La revue Science vient de publier six articles : « des régions de l’ADN encore inexplorées ont pu être lues ». Hormis le chromosome Y, masculin, un génome complet a été décrypté.
En 2001, après plus de dix ans de travail et un investissement de 3 milliards de dollars, le déchiffrage de l’ADN avait abouti à la lecture d’une immense partie du génome. Mais depuis lors, environ 8% était resté en suspens, en raison de zones qu’on dit « ultra-répétées » dispersées sur le génome ou de zones très « enroulées » ou nichées dans les centromères ou les télomères (au centre et aux extrémités des chromosomes). Ces zones n’étaient pas accessibles avec les techniques de l’époque qui ne pouvaient pas lire plus de mille bases à la fois – notre ADN compte environ trois milliards de paires de bases- donc seulement de petites séquences de fragments d’ADN. « Pour obtenir la séquence d’un génome entier, nous devons donc le déchiqueter en petits morceaux, séquencer ces petits morceaux, puis trouver où ils se chevauchent et les recoller » explique Nicolas Altemose, chercheur à Berkeley (Etats-Unis) et premier auteur d’une des nouvelles publications.
Mais de nouvelles technologies ont été mises au point et permettent de déchiffrer des séquences de 20 000 à 100 000 bases. Le consortium Telomere-to-Telomere (T2T) a été lancé en 2018. Il est financé par les instituts américains de la santé et associe 33 institutions et universités, principalement américaines. Il a travaillé au séquençage complet du génome d’un seul être humain, à partir de cellules prélevées sur un embryon non viable.
Les scientifiques ont séquencé 225 millions de paires de bases supplémentaires qui n’avaient pas été identifiées ou bien localisées. Ces nouvelles régions permettent de supposer que 182 protéines présentes dans l’espèce humaine n’avaient pas encore été repérées. Les centromères quant à eux jouent un rôle spécifique pendant la division cellulaire (mitose). Les étudier permettra de mieux comprendre ce mécanisme et apportera des informations sur le rôle que jouent ces parties de nos chromosomes dans l’hérédité.

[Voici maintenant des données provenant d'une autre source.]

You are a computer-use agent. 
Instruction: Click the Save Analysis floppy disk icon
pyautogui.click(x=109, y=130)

Les débouchés de ces progrès sont importants. Ils permettront notamment une meilleure compréhension du vieillissement, des cancers, de découvrir le fonctionnement de nouvelles maladies génétiques ainsi que de nouvelles thérapies.
Cette méthode « crée encore des erreurs », précise Christophe Lanneau, directeur du département recherche du Génopole, à Évry (Essonne). Par ailleurs, il s’agit du génome d’une personne, l’objectif du consortium T2T est de continuer ces travaux pour avancer dans la description de la diversité de l’espèce humaine, au moyen du séquençage du génome de centaines de personnes autour du monde.

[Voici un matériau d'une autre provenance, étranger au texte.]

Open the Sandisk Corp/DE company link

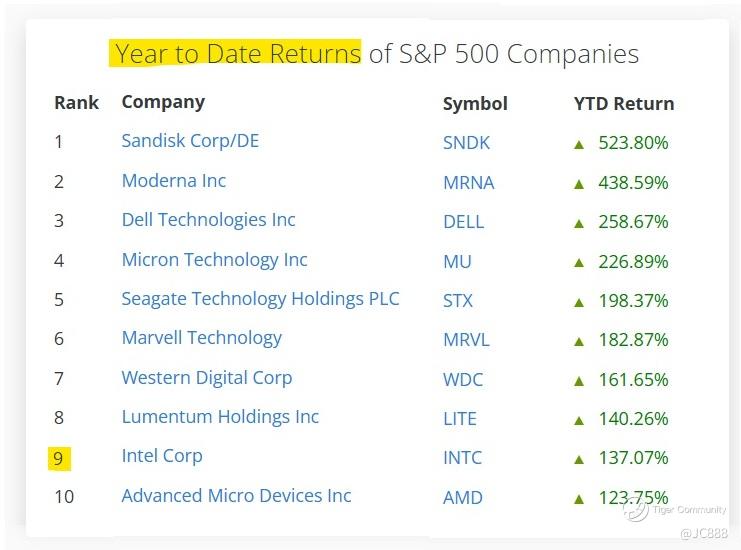click(x=190, y=141)
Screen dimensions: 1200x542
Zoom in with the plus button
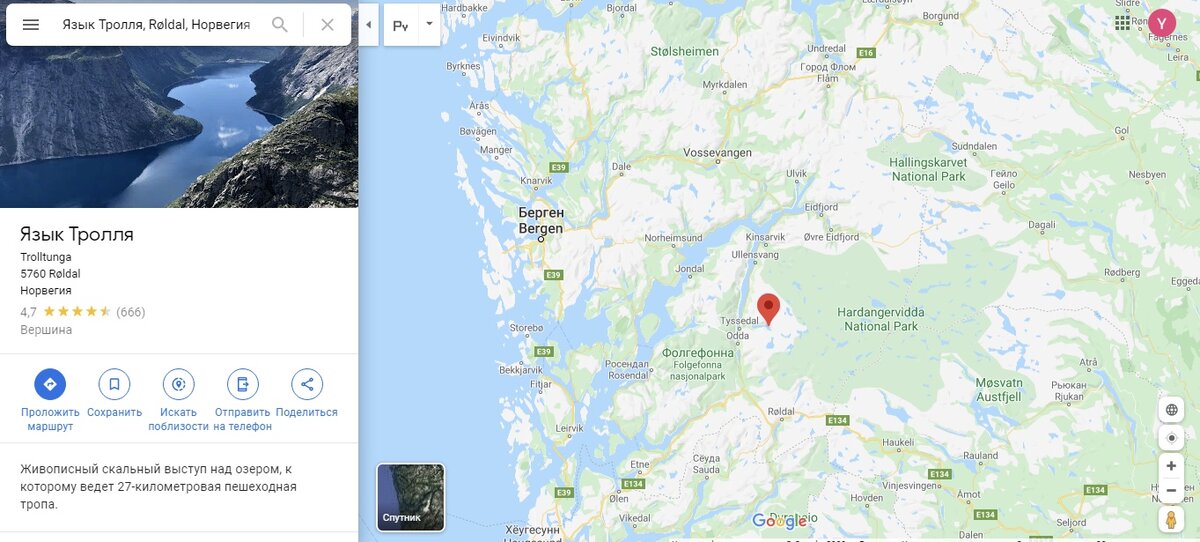pos(1171,466)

L’amélioration continue des connaissances dans le domaine de la génétique constitue d’immenses sources de progrès aux indéniables bénéfices, notamment thérapeutiques. L’ère « post-génomique », dans laquelle nous nous trouvons rend obsolète tout postulat d’un « déterminisme génétique ». Nous savons qu’il faut se garder de tout « réductionnisme génétique », qui consisterait à croire que nos caractéristiques humaines ne sont déterminées que par nos gènes.
De nombreuses découvertes sur l’ensemble des facteurs qui jouent dans l’hérédité, en particulier l’influence de l’environnement sur l’expression des gènes, nous permettent de prendre conscience que tout est bien plus complexe. Les gènes interagissent entre eux et avec l’environnement. La modulation de l’expression de gènes dépend de milliers de facteurs aussi insoupçonnés que variés, influencés par notre mode de vie, notre environnement, notre histoire.

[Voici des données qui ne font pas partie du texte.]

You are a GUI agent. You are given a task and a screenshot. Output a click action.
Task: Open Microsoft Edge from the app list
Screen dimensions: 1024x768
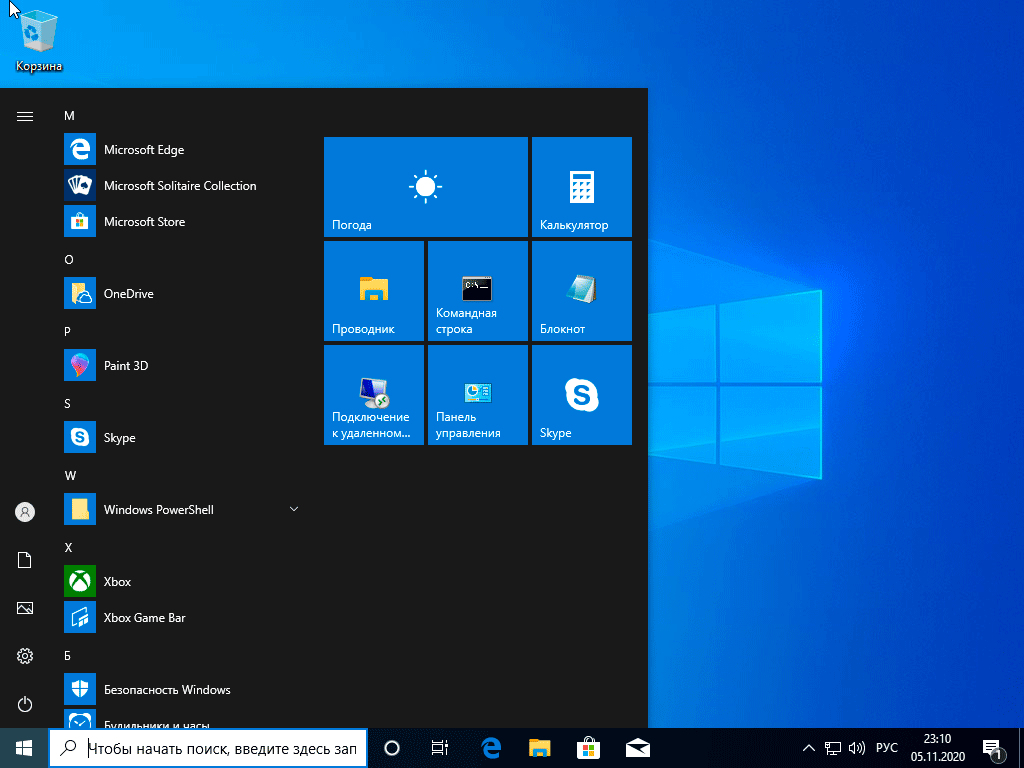click(x=144, y=150)
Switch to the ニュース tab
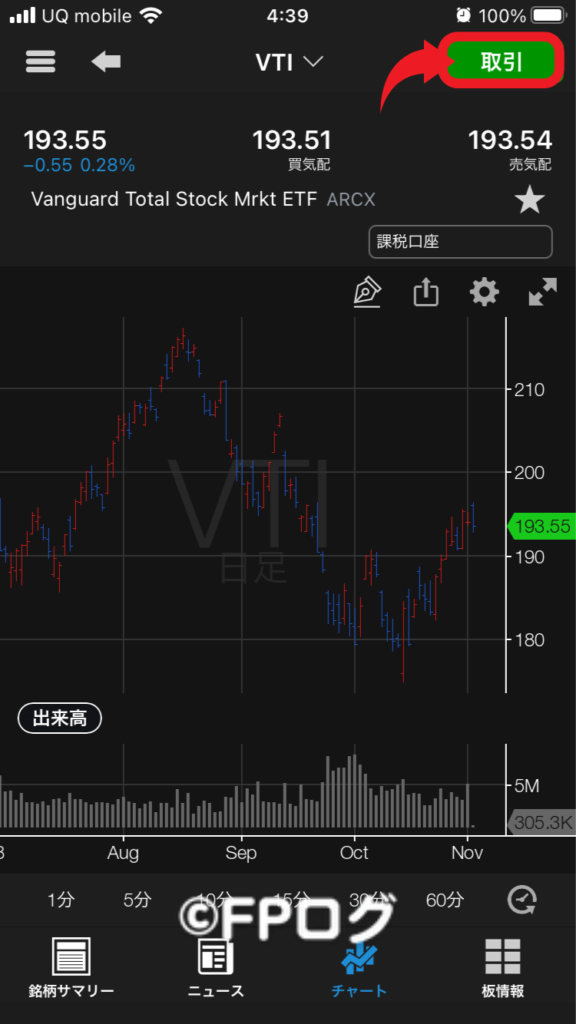The image size is (576, 1024). tap(216, 967)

L’épigénétique reste encore un domaine plein de mystères. L’homme reste un mystère. Sans nier l’importance de la pièce maîtresse qu’est le génome, unique et infiniment respectable, nous sommes plus qu’un « code-barres génétique ». Comme le rappelle l’Unecso dans la déclaration universelle sur le génome humain et les droits de l’homme :
« Chaque individu a droit au respect de sa dignité et de ses droits, quelles que soient ses caractéristiques génétiques. Cette dignité impose de ne pas réduire les individus à leurs caractéristiques génétiques et de respecter le caractère unique de chacun et leur diversité ».